(Stored records)
# # # #
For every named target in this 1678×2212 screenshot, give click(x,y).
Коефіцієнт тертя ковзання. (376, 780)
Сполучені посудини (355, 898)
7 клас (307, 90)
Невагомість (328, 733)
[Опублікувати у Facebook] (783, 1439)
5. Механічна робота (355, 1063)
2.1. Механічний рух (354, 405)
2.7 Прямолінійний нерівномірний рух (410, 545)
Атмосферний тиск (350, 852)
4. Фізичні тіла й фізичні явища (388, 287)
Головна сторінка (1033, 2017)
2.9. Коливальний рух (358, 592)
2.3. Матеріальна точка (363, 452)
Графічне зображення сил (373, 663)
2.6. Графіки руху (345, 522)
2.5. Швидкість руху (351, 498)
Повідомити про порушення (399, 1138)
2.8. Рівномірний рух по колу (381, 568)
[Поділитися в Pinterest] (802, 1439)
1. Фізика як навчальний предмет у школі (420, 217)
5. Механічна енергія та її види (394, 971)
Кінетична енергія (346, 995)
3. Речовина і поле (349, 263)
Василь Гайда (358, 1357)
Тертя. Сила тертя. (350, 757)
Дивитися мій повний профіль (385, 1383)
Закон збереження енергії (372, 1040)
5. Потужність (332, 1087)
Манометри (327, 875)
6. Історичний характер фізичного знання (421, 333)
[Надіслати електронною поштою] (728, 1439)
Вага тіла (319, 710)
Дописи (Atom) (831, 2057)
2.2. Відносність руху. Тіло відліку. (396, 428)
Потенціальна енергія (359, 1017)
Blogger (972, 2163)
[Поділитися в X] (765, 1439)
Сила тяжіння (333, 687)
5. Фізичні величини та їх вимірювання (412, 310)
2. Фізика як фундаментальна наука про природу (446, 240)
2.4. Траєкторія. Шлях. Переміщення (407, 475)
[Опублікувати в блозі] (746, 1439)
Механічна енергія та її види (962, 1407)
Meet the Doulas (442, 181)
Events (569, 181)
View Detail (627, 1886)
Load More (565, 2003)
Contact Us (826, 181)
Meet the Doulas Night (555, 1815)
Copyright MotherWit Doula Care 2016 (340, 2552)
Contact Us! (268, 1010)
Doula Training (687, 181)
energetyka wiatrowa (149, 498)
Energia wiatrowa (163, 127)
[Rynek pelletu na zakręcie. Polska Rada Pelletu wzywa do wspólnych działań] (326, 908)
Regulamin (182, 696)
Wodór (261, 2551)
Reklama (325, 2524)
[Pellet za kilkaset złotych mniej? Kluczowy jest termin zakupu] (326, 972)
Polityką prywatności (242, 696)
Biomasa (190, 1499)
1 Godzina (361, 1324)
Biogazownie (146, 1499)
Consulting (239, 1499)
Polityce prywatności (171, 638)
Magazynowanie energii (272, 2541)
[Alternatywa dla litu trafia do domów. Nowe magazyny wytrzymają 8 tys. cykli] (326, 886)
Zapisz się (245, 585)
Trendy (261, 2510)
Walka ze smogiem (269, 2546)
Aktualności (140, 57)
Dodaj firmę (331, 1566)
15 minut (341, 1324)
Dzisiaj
# # # #
◆ **What this task involves**
Each record is to be restated word for word.

◆ **Exercise result**
For every named target in this 1678×2212 screenshot, give click(x,y).
Коефіцієнт тертя ковзання. (376, 780)
Сполучені посудини (355, 898)
7 клас (307, 90)
Невагомість (328, 733)
[Опублікувати у Facebook] (783, 1439)
5. Механічна робота (355, 1063)
2.1. Механічний рух (354, 405)
2.7 Прямолінійний нерівномірний рух (410, 545)
Атмосферний тиск (350, 852)
4. Фізичні тіла й фізичні явища (388, 287)
Головна сторінка (1033, 2017)
2.9. Коливальний рух (358, 592)
2.3. Матеріальна точка (363, 452)
Графічне зображення сил (373, 663)
2.6. Графіки руху (345, 522)
2.5. Швидкість руху (351, 498)
Повідомити про порушення (399, 1138)
2.8. Рівномірний рух по колу (381, 568)
[Поділитися в Pinterest] (802, 1439)
1. Фізика як навчальний предмет у школі (420, 217)
5. Механічна енергія та її види (394, 971)
Кінетична енергія (346, 995)
3. Речовина і поле (349, 263)
Василь Гайда (358, 1357)
Тертя. Сила тертя. (350, 757)
Дивитися мій повний профіль (385, 1383)
Закон збереження енергії (372, 1040)
5. Потужність (332, 1087)
Манометри (327, 875)
6. Історичний характер фізичного знання (421, 333)
[Надіслати електронною поштою] (728, 1439)
Вага тіла (319, 710)
Дописи (Atom) (831, 2057)
2.2. Відносність руху. Тіло відліку. (396, 428)
Потенціальна енергія (359, 1017)
Blogger (972, 2163)
[Поділитися в X] (765, 1439)
Сила тяжіння (333, 687)
5. Фізичні величини та їх вимірювання (412, 310)
2. Фізика як фундаментальна наука про природу (446, 240)
2.4. Траєкторія. Шлях. Переміщення (407, 475)
[Опублікувати в блозі] (746, 1439)
Механічна енергія та її види (962, 1407)
Meet the Doulas (442, 181)
Events (569, 181)
View Detail (627, 1886)
Load More (565, 2003)
Contact Us (826, 181)
Meet the Doulas Night (555, 1815)
Copyright MotherWit Doula Care 2016 (340, 2552)
Contact Us! (268, 1010)
Doula Training (687, 181)
energetyka wiatrowa (149, 498)
Energia wiatrowa (163, 127)
[Rynek pelletu na zakręcie. Polska Rada Pelletu wzywa do wspólnych działań] (326, 908)
Regulamin (182, 696)
Wodór (261, 2551)
Reklama (325, 2524)
[Pellet za kilkaset złotych mniej? Kluczowy jest termin zakupu] (326, 972)
Polityką prywatności (242, 696)
Biomasa (190, 1499)
1 Godzina (361, 1324)
Biogazownie (146, 1499)
Consulting (239, 1499)
Polityce prywatności (171, 638)
Magazynowanie energii (272, 2541)
[Alternatywa dla litu trafia do domów. Nowe magazyny wytrzymają 8 tys. cykli] (326, 886)
Zapisz się (245, 585)
Trendy (261, 2510)
Walka ze smogiem (269, 2546)
Aktualności (140, 57)
Dodaj firmę (331, 1566)
15 minut (341, 1324)
Dzisiaj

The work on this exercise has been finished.